▶ **Article**
────

# Tracker Variable ECB + 1.25% (is this good for me ?)



## HeavenlyD (28 Apr 2013)

Hi,

Im coming off my 3 year fixed rate at 4.15% with ICS in May
They have giving me an option of 
Tracker Variable ECB +1.25 %     2.00%
Exisiting variable LTV Rate PDH 4.55%
2 Yr Fixed PDH 4.99%
3 Yr fixed PDH  5.19%
5 Yr Fixed PDH 5.59 %
10 Yr Fixed PDh 6.49 %

There saying if i choose a standard variable rate or fixed rate, our tracker commitment to you is deemed to be at and end, and i lose the ability to avail of a tracker in the future. But if i dont get back to them by May 17th, i automatically go onto the tracker rate...

Is going onto this tracker any use, or is it a track by the banks to bleed me dry...Im totally confused, and any help would be much appreciated.. Thank god for this forum, you guys seem to be helping a lot or people...Fair Play


----------



## Mrmr (28 Apr 2013)

The tracker rate of 2% is hugely advantageous to you. Grab it with both hands and don't let go!

Compared to your 4.15% you will save a huge amount of money. Should the ECB rate go upwards at a rate more than normal irish banking conditions in the future, you can always change then.


----------



## Luternau (28 Apr 2013)

HeavenlyD said:


> Is going onto this tracker any use, or is it a track by the banks to bleed me dry...Im totally confused, and any help would be much appreciated.



You must be one of the only people that don't know the huge advantage to having a tracker.  The bank will in all likelihood loose money on this in the short term at least.
Bite their arm off and take the tracker!


----------



## HeavenlyD (28 Apr 2013)

Cheers for getting back to me  guys.
I do realise the advantage of a tracker, thats why im confused...
Why would they offer me a the chance to take a tracker , and actually save Money.
I thought the amount of tracker mortgages were crippling the banks, and were not offering any T mortgages to anybody.


----------



## Luternau (28 Apr 2013)

────

▶ **Given records**
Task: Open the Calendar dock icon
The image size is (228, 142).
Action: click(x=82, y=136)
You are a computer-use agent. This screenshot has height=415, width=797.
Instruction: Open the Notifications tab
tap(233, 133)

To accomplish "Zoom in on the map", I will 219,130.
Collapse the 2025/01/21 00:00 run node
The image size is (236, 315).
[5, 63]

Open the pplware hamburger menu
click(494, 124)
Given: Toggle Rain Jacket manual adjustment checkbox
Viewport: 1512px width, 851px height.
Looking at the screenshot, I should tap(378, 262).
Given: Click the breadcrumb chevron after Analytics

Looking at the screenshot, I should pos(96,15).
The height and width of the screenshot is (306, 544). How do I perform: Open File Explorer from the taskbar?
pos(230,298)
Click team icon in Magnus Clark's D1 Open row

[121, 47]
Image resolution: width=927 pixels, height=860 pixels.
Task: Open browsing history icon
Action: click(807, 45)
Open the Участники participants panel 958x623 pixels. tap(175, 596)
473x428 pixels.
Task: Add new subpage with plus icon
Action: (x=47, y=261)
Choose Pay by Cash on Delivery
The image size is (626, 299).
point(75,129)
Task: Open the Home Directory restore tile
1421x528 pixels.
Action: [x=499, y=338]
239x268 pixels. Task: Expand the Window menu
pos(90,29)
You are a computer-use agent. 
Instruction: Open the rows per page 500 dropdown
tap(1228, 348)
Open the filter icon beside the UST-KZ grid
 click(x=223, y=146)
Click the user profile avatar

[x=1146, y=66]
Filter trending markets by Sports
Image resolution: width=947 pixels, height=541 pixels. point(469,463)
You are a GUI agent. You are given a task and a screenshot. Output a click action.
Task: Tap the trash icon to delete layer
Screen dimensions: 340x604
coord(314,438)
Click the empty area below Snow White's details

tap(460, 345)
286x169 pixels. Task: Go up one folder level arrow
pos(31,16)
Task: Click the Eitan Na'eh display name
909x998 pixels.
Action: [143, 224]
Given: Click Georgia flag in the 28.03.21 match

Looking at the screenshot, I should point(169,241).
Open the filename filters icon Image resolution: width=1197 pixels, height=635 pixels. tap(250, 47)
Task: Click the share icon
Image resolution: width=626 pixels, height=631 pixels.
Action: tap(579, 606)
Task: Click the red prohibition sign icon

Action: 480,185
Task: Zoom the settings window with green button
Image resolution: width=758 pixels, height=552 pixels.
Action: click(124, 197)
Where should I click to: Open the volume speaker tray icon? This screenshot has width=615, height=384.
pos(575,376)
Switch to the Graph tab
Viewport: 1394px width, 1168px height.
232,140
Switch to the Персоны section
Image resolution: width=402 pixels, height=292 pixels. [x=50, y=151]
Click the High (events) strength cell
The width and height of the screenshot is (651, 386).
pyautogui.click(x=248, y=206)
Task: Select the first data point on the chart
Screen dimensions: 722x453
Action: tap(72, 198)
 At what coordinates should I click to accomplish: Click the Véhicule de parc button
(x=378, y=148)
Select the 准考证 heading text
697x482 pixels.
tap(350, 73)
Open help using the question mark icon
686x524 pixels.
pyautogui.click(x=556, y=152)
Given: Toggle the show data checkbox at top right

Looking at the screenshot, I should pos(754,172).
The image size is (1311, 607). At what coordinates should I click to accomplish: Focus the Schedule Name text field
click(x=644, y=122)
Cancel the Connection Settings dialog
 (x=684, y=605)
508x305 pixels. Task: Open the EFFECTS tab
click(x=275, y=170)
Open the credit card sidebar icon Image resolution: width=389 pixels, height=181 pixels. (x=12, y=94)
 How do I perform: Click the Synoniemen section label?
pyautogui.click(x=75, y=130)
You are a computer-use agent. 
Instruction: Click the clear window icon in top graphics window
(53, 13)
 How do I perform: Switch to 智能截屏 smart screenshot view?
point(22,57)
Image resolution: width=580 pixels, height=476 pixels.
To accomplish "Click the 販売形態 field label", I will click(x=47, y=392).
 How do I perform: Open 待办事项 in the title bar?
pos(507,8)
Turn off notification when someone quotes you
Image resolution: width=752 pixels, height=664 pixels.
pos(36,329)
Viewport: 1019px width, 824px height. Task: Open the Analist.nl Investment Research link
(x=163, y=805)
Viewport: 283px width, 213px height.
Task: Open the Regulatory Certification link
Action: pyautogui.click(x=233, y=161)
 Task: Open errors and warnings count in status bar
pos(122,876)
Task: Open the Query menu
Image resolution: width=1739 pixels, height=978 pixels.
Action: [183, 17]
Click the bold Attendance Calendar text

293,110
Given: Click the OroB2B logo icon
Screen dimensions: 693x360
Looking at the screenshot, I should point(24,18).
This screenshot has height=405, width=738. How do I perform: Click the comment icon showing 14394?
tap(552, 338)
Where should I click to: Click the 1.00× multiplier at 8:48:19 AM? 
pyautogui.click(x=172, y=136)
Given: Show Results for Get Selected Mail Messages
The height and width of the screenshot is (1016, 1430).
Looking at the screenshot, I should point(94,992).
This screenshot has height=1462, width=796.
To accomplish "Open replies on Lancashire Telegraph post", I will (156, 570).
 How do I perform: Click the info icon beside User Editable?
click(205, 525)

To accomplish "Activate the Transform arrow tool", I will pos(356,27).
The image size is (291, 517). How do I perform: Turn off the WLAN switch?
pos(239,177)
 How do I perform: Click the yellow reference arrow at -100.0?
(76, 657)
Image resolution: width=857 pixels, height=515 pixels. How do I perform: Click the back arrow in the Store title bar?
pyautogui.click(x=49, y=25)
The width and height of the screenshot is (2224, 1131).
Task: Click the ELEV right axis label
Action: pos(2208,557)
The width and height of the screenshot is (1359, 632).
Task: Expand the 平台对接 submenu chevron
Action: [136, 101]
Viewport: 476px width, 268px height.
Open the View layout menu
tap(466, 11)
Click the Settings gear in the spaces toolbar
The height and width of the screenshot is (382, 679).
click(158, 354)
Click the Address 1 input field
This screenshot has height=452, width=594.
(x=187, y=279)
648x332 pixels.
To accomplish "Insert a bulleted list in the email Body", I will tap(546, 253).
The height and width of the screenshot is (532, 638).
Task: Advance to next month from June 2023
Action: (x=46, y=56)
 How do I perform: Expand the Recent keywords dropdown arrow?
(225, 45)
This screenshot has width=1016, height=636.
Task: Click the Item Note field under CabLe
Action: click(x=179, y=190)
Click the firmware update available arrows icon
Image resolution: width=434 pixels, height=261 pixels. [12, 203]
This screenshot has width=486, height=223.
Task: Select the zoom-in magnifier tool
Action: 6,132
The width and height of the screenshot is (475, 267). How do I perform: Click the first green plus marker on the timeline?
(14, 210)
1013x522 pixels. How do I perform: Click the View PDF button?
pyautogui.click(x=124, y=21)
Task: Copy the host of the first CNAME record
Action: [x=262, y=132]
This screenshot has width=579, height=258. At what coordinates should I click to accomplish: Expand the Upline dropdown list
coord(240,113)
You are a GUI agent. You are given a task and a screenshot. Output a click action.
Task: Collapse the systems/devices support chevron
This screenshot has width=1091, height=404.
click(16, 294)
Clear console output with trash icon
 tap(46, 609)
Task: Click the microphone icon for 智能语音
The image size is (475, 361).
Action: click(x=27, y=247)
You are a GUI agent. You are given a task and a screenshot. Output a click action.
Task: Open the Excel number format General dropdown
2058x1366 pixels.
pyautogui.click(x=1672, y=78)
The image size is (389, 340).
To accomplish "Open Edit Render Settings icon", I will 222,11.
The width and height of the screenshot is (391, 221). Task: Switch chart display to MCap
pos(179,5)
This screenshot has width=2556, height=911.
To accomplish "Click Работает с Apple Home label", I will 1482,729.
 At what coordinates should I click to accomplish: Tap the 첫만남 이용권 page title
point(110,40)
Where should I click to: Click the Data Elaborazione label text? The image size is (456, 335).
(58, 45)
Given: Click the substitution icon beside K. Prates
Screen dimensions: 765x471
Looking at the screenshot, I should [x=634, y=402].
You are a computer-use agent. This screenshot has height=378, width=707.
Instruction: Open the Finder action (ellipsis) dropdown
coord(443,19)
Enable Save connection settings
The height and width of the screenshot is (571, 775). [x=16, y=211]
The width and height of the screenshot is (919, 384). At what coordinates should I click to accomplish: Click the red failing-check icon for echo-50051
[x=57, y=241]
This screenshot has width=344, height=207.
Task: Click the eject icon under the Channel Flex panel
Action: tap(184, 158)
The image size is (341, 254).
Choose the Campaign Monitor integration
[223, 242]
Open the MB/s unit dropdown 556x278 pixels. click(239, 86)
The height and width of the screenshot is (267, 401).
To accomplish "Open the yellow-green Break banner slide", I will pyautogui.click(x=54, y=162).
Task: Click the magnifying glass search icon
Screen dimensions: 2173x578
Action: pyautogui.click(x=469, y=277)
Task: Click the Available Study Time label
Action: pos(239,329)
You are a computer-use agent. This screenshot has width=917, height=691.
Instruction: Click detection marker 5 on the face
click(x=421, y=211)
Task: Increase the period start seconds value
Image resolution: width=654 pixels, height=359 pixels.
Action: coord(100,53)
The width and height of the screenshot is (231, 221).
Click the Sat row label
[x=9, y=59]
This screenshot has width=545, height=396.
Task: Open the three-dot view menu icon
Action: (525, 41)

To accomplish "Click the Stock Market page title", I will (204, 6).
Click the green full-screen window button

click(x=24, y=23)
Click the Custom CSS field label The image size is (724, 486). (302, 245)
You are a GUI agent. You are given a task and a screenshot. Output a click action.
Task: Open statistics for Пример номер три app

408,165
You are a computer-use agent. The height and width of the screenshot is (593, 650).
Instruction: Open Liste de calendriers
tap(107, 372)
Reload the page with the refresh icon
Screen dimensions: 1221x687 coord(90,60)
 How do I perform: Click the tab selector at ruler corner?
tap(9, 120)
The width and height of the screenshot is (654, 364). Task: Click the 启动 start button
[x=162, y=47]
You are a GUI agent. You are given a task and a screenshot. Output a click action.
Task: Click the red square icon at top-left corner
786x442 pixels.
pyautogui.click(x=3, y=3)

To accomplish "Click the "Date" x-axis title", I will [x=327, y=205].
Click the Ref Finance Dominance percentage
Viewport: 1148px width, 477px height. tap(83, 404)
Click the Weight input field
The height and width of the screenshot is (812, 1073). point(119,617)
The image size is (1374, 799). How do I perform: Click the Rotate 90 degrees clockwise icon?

────

▶ **Problems and tasks**
A. From the records, repeat word for word the part that opens with the line containing "239x268 pixels. Task: Expand the Window menu" and closes with the line containing "[x=1146, y=66]".
B. Carry on the forum thread about the ECB tracker mortgage offer from the point where it stops.

▶ **Responses per task**
A.
239x268 pixels. Task: Expand the Window menu
pos(90,29)
You are a computer-use agent. 
Instruction: Open the rows per page 500 dropdown
tap(1228, 348)
Open the filter icon beside the UST-KZ grid
 click(x=223, y=146)
Click the user profile avatar

[x=1146, y=66]

B.
It must be in the original terms of the loan agreement-you should have a copy of this and be familiar with it's contents-not knowing it, could  have cost you 1,000's if the bank had not honoured the terms ( which they seem to be doing here)
Trust me, they would prefer not to offer this, but are contractually obliged to do so. Many people have had to go to ombudsman to get tracker reinstated after an initial or a period on fixed.


----------



## twofor1 (29 Apr 2013)

HeavenlyD said:


> Tracker Variable ECB +1.25 % 2.00%


 

No question, this is by far your best option, from what’s been offered.

I doubt if a bank would try anything underhand , but it would be worth looking at your original T&c’s as some trackers were as low as ECB + 0.50%.

Just in case.


----------



## mark1 (29 Apr 2013)

They are chancing their arm, hoping you will take one of their variable rates, they will then have your signature on a piece of paper to say you gave up your tracker when you come off your next fixed rate. Take the tracker it's a win win for you.


----------



## Bronte (29 Apr 2013)

HeavenlyD said:


> Is going onto this tracker any use, or is it a trick by the banks to bleed me dry...Im totally confused, and any help would be much appreciated..


 
Your name is apt because that's a dream deal for you with a tracker like that.


----------



## Guns N Roses (29 Apr 2013)

Your Bank is offering you the Tracker Rate as it's obviously in your original Terms & Conditions. If you decline the offer of a Tracker Rate, you *will not* be offered it again.

Bear in mind the ECB rate is rumoured to be dropping again in the Summer so you will save even more money with the Tracker Rate.

Take the Tracker Rate and don't let it go!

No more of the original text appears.